Gaughan let her know that she could have easily been ticketed and fined for being a minor in consumption of alcohol. Then he contacted her roommates to make sure that she had a safe ride home.
His actions lent sincerity to his words.
“I’m not trying to ruin people’s lives,” Gaughan said.
“I know people hate cops,” he said, but Gaughan never let that, or anything else, come between him and his boyhood dream of becoming a police officer.
“I truly cannot stand when bad things happen to good people,” Gaughan said. “There are some truly evil people out there, and a lot of terrible things happen even with us out there.
“Can you imagine what it would be like without us?” Gaughan said, as he pulled into the parking structure on Rural Road and Lemon Street.
2 a.m. —
Gaughan followed his ears and zipped around the Rural Road parking structure, desperately trying to hone in on and locate a car that was using its horn to summon for help.
By the time he got there, it was too late. The back passenger window had been left open about halfway and there was a purse in the backseat with its contents strewn about the floor of the vehicle.
A woman parked her car next to the one with the engaged alarm, and said she saw a man with a black hooded sweatshirt jump out of the back seat and dash toward the staircase moments before Gaughan pulled up.
“Sometimes it’s literally a matter of seconds,” Gaughan said as he pulled out of the garage. “You just can’t be every----,” he stopped mid-sentence.
“He is hurting her right now?” he asked dispatch.
2:30 a.m. —
“Arizona State Police Department, open up!” Gaughan shouted, with two officers and a sergeant there to back him up. Dispatch received a call less than five minutes earlier in regard to physical violence in progress at Vista Del Sol.
A man and woman emerged from an apartment and it was apparent from their puffy eyes that they had both been crying.
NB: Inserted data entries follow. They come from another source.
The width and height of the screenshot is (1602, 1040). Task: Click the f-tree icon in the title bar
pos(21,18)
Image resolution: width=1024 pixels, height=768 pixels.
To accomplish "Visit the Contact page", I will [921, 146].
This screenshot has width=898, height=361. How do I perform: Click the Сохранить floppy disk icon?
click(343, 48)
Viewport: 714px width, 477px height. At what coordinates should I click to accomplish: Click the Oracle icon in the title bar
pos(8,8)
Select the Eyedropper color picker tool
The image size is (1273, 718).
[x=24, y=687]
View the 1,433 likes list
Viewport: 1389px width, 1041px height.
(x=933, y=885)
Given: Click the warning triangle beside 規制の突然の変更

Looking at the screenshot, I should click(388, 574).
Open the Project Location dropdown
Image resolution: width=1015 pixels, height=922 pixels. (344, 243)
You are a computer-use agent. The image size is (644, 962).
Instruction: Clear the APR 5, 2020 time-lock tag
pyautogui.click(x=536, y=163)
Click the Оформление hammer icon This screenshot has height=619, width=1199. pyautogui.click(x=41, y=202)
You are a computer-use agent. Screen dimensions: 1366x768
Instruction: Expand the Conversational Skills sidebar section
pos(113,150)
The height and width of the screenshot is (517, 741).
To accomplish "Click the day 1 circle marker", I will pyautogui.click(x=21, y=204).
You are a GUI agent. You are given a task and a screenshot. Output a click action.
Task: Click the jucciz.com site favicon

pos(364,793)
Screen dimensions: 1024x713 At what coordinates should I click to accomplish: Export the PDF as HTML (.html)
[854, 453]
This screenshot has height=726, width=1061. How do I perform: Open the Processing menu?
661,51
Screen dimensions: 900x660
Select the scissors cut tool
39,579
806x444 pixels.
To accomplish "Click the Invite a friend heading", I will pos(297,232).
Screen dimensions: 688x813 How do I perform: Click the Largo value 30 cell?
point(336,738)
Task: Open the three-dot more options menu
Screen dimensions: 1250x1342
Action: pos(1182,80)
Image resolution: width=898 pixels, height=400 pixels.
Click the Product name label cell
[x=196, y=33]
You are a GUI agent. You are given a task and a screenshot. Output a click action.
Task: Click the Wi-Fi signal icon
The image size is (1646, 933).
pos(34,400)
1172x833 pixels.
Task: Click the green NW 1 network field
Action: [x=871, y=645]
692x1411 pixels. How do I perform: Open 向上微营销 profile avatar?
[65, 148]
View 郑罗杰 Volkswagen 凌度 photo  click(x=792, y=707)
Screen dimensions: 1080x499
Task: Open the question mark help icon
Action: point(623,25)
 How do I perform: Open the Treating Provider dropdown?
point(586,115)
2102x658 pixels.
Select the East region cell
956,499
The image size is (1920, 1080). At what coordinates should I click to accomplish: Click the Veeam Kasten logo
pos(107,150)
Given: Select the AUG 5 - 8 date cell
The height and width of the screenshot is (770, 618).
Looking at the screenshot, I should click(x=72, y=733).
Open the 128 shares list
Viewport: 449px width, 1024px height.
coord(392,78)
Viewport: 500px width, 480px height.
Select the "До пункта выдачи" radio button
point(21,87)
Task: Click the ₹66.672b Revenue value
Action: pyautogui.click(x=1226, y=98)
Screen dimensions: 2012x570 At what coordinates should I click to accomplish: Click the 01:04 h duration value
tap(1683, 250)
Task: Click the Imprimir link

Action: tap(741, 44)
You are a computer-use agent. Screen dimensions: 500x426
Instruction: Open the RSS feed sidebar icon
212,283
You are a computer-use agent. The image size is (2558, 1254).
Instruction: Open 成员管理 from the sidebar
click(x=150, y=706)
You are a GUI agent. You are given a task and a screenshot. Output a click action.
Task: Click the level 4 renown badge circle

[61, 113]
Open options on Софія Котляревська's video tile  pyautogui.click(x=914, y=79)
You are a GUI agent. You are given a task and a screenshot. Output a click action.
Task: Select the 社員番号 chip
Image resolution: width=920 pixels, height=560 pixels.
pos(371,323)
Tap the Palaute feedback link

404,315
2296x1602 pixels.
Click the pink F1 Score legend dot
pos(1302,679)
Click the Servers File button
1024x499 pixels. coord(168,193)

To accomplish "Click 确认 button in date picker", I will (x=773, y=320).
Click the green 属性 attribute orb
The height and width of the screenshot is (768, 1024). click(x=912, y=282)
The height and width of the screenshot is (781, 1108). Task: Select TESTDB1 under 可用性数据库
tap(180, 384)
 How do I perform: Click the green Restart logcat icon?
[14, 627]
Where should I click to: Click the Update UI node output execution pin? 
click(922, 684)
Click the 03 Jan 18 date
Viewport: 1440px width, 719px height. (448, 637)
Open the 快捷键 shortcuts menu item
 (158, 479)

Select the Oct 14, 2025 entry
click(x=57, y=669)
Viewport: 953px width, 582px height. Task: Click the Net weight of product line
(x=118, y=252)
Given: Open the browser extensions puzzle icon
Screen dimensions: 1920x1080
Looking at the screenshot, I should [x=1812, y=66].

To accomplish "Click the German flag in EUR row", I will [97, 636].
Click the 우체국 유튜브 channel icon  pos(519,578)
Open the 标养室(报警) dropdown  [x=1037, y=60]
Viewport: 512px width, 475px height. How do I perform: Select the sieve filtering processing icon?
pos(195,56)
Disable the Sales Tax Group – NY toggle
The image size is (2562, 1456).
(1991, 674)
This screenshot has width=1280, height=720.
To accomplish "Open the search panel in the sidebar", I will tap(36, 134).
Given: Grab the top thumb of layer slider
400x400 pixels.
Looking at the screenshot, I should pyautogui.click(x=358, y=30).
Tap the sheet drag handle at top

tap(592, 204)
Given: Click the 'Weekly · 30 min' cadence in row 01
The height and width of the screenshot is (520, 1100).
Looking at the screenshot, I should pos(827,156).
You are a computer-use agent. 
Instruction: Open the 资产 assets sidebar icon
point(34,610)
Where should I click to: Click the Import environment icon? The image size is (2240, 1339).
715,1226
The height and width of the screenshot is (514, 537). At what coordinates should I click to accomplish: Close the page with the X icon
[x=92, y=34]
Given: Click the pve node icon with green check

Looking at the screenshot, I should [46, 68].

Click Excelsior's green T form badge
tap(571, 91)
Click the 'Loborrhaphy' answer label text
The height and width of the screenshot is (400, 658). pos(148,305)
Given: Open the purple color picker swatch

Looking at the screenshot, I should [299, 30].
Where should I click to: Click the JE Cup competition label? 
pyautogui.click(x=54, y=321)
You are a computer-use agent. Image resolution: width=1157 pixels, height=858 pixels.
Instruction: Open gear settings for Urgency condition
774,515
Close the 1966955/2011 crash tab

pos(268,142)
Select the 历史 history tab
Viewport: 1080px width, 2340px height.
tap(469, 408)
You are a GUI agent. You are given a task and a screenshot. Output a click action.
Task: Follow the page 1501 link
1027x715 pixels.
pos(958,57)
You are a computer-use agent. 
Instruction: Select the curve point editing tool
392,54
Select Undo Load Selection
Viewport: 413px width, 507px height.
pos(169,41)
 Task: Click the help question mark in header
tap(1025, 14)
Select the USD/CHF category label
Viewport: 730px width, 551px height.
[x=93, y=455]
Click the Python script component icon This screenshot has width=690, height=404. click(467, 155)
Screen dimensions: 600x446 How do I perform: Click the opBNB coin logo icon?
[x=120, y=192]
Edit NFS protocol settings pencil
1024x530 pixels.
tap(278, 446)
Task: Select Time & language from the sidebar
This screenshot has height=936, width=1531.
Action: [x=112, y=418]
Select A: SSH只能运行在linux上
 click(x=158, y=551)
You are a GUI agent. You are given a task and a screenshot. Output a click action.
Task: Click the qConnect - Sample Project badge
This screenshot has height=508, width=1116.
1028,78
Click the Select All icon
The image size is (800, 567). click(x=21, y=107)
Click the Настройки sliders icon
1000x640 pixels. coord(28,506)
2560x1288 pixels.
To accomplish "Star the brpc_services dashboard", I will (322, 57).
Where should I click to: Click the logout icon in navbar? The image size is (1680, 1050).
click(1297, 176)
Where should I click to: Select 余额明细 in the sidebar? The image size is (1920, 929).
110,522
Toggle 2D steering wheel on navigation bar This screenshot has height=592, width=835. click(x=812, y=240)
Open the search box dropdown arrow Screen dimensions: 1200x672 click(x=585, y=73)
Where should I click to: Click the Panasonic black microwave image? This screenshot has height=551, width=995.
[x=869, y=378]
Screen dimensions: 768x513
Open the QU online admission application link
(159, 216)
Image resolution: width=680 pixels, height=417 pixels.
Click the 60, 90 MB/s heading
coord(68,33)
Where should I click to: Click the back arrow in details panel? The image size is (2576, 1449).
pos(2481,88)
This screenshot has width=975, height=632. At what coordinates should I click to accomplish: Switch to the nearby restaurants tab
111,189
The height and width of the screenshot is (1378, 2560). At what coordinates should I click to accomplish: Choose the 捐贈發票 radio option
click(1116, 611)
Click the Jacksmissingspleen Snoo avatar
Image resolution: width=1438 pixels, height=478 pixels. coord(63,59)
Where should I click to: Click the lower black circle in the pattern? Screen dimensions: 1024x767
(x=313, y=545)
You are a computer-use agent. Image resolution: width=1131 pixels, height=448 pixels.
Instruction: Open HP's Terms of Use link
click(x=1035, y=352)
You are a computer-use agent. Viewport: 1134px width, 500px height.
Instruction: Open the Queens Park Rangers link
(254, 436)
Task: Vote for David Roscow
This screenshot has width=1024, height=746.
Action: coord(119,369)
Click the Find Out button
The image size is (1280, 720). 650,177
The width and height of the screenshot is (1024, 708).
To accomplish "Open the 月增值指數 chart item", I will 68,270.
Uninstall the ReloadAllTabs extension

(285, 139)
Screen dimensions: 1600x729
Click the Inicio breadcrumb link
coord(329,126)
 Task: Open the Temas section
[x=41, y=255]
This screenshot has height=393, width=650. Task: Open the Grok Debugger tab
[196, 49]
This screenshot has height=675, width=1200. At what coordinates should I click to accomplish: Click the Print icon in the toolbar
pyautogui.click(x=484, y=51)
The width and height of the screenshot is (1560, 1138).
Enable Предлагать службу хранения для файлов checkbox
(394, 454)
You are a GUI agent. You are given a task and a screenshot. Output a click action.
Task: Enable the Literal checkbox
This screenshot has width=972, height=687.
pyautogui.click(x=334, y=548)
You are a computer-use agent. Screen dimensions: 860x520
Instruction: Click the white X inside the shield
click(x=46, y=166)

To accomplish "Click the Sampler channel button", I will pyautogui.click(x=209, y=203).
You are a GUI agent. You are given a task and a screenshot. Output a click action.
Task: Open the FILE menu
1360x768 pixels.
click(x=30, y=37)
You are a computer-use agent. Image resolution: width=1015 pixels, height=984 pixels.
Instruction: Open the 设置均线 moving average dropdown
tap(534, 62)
Sgt. Mark Aston immediately took the woman down a few flights of stairs while Officer Luqman Khalid searched and questioned the man in the hallway.
The man was so intoxicated he could barely speak, and when police told him that a roommate and several other residents called police to report what sounded like a physical altercation, he launched into an animated rant.
Slurring his S’s and talking in circles, the man would have continued for as long as the officers would have allowed, but they cut him short. The woman, questioned separately, also denied that any physical violence occurred.
“When me and my friend Officer Khalid here go out drinkin’, no one ends up crying. So why are both you and your friend crying?” Aston asked the man.
The man said he had thrown up after drinking too much and claimed that sometimes he cries when he throws up.
The woman’s roommate, who called 911 in the first place, told Gaughan she could hear her roommate being choked, and said she clearly heard her roommate say, “Hit me again, I dare you … See what happens if you hit me again.”
Since both parties denied the allegations, with neither admitting that any violence had occurred, all the officers could do was tell the man to leave the property and not return for the evening.
After Gaughan and Khalid denied the man’s request for a handshake, he got on an elevator and the woman went back to her room.
“Fun stuff, right?” Aston said, raising his eyebrows and forcing a smile.
Leaving the scene, Gaughan admitted his disgust at the situation.
“Sometimes the law only lets you go so far,” he said. “But we made it over here and stopped anything else from happening to that young lady — that’s part of why I love what I do.”
When calls come in, officers never know what the situation will be like, he said.
“You flip on the siren and lights and step on the gas and suddenly that adrenaline rush hits you,” Gaughan said. “That’s the other reason I love being a cop.”